# What to do
Reproduce the records below verbatim, starting at the first line and ending at the line that contains "Action: tap(800, 894)". Include both of those lines and nothing after them.

:: Entries

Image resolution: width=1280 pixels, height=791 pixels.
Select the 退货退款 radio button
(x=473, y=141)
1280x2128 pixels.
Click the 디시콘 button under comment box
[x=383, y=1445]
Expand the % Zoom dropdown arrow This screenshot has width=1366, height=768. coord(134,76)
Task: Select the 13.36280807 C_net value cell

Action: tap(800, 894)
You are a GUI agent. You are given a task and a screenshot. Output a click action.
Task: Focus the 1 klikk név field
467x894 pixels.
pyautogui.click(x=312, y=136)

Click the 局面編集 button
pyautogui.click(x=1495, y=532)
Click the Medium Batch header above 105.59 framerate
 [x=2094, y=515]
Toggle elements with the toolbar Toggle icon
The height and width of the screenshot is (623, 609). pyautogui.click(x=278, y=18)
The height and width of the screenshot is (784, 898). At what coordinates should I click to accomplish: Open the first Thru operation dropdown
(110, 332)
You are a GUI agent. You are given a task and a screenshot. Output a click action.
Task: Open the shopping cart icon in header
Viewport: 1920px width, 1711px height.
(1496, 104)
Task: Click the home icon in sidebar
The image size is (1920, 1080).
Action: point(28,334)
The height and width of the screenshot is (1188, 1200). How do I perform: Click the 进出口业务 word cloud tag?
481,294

::::

# Complete response
Image resolution: width=1280 pixels, height=791 pixels.
Select the 退货退款 radio button
(x=473, y=141)
1280x2128 pixels.
Click the 디시콘 button under comment box
[x=383, y=1445]
Expand the % Zoom dropdown arrow This screenshot has width=1366, height=768. coord(134,76)
Task: Select the 13.36280807 C_net value cell

Action: tap(800, 894)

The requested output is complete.